# Work instructions
The answer should be each line of the records that contains the word "will"; please copy them all.

Collected data:
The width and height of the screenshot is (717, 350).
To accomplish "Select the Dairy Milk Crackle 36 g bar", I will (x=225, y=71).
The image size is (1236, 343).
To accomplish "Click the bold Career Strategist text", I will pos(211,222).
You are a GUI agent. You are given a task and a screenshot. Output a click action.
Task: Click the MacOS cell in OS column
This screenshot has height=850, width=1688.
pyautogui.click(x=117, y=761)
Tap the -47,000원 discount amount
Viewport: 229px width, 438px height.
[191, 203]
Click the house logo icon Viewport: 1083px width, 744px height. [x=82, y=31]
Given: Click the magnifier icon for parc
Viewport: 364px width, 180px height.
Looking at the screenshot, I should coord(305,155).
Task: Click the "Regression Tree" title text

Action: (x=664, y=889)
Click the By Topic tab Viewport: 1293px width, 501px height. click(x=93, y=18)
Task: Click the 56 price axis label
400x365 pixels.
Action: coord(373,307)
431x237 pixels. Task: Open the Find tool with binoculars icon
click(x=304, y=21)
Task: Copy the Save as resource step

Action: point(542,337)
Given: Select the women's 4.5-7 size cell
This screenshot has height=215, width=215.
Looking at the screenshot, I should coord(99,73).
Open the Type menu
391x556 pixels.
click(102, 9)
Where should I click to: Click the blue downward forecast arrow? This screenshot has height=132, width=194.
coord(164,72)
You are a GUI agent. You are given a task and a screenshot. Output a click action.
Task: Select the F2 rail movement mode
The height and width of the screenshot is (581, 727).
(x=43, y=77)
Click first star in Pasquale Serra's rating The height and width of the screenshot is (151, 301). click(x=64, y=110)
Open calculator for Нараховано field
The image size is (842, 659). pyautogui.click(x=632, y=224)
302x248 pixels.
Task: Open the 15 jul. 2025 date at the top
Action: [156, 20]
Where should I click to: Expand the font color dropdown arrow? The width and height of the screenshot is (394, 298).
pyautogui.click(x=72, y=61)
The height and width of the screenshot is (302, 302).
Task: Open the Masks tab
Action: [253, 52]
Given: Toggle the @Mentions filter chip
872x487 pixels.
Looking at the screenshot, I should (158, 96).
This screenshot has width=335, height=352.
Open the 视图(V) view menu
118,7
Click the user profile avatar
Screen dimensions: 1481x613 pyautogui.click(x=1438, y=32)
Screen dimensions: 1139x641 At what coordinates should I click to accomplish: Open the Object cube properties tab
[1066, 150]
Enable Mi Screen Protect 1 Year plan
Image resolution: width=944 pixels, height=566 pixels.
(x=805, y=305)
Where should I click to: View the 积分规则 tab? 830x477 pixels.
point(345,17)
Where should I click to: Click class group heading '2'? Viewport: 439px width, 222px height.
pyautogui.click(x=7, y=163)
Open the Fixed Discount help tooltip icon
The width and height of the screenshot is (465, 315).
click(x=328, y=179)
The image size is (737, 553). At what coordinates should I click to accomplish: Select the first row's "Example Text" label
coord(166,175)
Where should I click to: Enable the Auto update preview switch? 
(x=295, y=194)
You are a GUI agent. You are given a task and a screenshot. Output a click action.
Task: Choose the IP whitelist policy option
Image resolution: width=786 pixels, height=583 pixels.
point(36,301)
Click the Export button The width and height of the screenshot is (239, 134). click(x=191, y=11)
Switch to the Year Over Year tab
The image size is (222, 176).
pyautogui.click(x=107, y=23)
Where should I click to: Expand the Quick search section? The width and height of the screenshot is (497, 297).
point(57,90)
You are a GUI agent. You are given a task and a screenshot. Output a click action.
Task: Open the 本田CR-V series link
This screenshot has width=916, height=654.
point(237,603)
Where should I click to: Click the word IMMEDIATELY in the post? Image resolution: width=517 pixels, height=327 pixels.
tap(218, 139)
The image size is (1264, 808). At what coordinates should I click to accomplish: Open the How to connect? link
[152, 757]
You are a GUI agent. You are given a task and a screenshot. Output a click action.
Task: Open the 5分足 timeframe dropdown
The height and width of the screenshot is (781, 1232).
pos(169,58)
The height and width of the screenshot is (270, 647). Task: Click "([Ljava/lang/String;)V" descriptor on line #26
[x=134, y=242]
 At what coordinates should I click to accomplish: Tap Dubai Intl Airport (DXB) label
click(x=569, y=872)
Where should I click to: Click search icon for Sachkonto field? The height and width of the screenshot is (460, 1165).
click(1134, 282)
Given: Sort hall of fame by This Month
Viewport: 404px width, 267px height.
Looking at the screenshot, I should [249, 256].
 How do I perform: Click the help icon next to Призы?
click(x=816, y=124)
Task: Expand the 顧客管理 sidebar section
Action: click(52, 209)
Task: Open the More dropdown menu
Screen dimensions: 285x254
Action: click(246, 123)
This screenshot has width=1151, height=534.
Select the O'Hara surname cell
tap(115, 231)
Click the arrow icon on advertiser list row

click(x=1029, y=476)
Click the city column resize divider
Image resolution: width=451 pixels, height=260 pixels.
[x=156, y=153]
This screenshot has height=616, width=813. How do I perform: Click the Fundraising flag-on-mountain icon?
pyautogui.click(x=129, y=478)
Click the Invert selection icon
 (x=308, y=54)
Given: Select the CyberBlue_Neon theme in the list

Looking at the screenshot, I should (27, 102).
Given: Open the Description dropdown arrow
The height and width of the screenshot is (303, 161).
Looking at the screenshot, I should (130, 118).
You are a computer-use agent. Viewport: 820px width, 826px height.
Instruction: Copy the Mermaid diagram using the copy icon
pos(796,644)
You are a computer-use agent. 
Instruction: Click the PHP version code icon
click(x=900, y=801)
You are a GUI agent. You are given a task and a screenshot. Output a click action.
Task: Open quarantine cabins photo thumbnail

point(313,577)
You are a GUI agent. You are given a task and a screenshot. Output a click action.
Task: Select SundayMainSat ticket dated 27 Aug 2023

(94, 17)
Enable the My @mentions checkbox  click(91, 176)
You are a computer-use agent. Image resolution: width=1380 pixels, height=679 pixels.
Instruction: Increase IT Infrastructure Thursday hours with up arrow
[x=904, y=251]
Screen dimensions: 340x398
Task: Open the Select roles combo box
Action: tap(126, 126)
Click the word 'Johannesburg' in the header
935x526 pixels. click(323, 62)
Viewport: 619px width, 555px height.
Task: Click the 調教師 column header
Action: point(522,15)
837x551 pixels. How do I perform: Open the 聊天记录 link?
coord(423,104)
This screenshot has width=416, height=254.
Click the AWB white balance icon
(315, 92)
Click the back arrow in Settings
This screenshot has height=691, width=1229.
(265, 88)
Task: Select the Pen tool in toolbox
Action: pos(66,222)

# Response to this exercise
To accomplish "Select the Dairy Milk Crackle 36 g bar", I will (x=225, y=71).
To accomplish "Click the bold Career Strategist text", I will pos(211,222).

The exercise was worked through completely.